_Aufgabe 1:_
Geben Sie aus dem Textauszug über Kloster Neustift alles von „Eingebettet in ein“ bis hinunter zu „und mediterraner Kultur.“ wortgetreu aus.
_Aufgabe 2:_
Beantworten Sie anhand des Textauszugs über Kloster Neustift diese Fragen:
(a) In welchem Jahr wurde das Kloster gegründet?
(b) An welchem Fluss liegt es?
(c) Welche beiden Wege kreuzten sich dort auf der Reise nach Rom?

_Textauszug:_
____________________
Eingebettet in ein Amphitheater aus Weinbergen und umrahmt von Bergen liegt am Eisack Kloster Neustift, unweit von Südtirols alter Bischofsstadt Brixen: Das größte Kloster Alttirols, gegründet 1142, berühmt für seine Kunstschätze, seine Geschichte, seinen preisgekrönten Wein. Aber auch weithin bekannt für sein Bildungshaus, sein renommiertes Schülerheim und seine für Südtirol wie bisweilen darüber hinaus wegweisenden Initiativen in Wissenschaft und Bildung. Über Jahrhunderte war Neustift eine der wichtigsten Pilgerstationen für die Reise nach Rom, am Schnittpunkt der Wege über den Brenner und durch das Pustertal. Und an der Schnittstelle zwischen deutscher und mediterraner Kultur.
____________________
(Auszüge aus einem Datensatz)
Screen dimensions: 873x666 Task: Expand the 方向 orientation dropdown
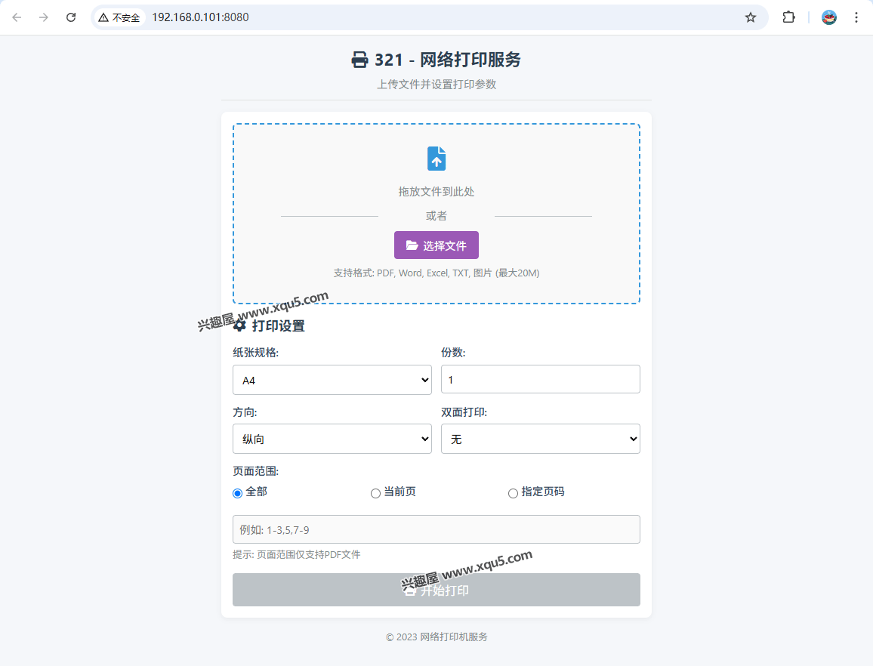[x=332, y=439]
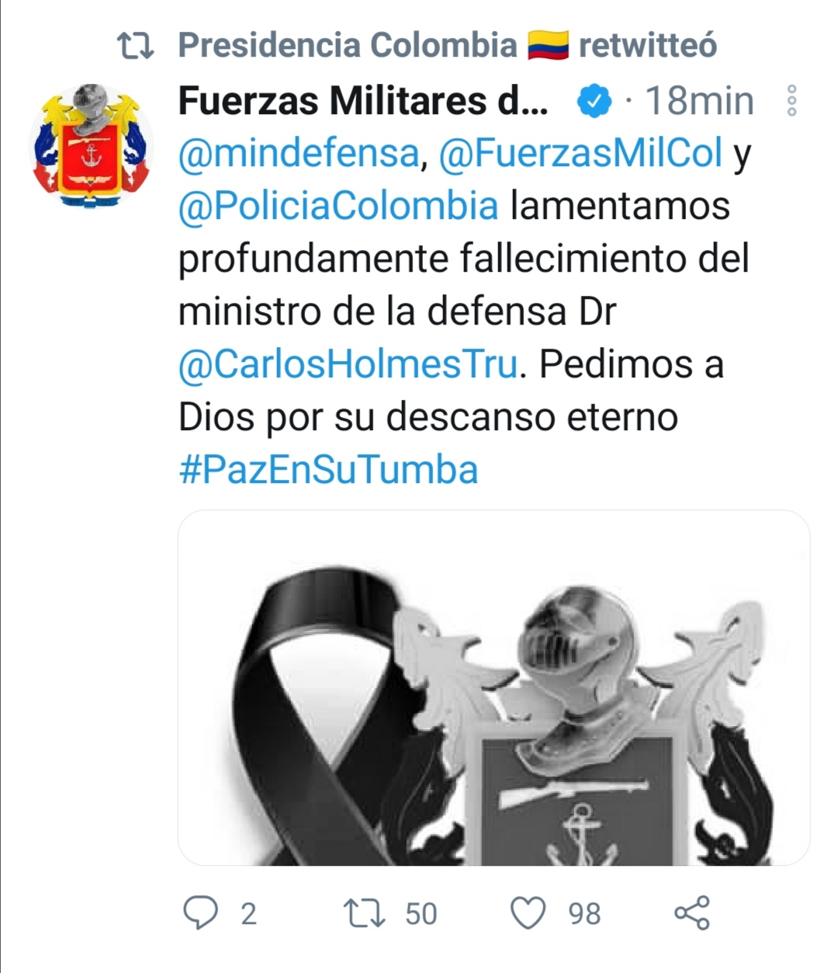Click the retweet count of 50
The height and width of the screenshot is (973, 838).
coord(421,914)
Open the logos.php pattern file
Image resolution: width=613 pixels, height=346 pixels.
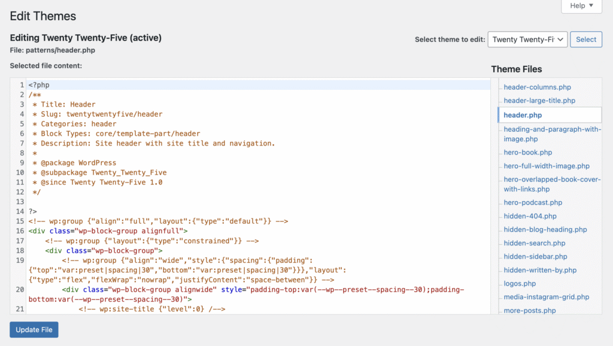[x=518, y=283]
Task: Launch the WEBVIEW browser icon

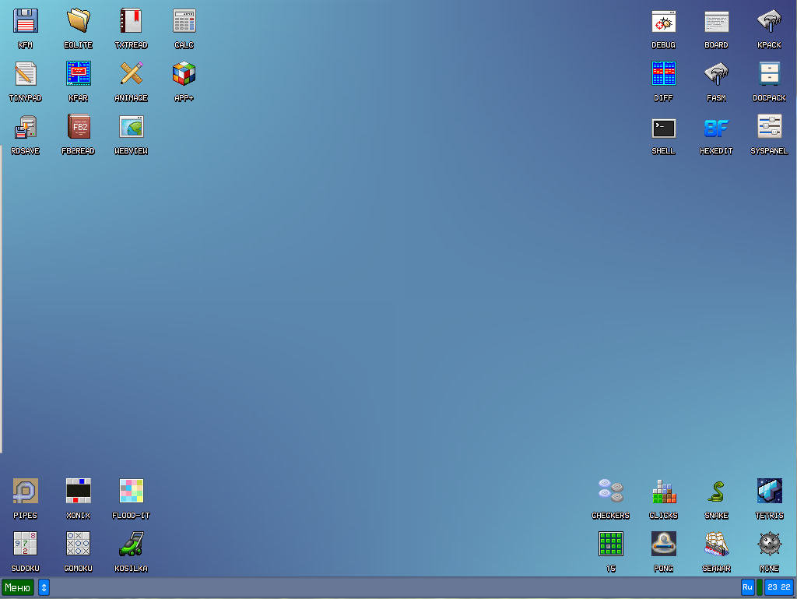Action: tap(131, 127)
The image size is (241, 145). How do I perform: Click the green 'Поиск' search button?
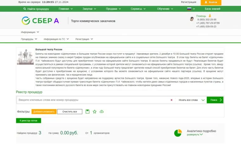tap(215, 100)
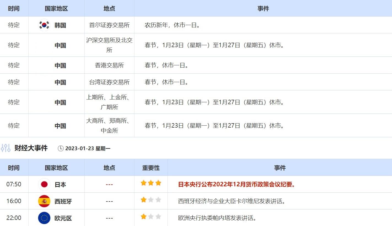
____________________
_Ihre Lösung 1:_
Eingebettet in ein Amphitheater aus Weinbergen und umrahmt von Bergen liegt am Eisack Kloster Neustift, unweit von Südtirols alter Bischofsstadt Brixen: Das größte Kloster Alttirols, gegründet 1142, berühmt für seine Kunstschätze, seine Geschichte, seinen preisgekrönten Wein. Aber auch weithin bekannt für sein Bildungshaus, sein renommiertes Schülerheim und seine für Südtirol wie bisweilen darüber hinaus wegweisenden Initiativen in Wissenschaft und Bildung. Über Jahrhunderte war Neustift eine der wichtigsten Pilgerstationen für die Reise nach Rom, am Schnittpunkt der Wege über den Brenner und durch das Pustertal. Und an der Schnittstelle zwischen deutscher und mediterraner Kultur.

_Ihre Lösung 2:_
(a) 1142
(b) Am Eisack
(c) Der Weg über den Brenner und der Weg durch das Pustertal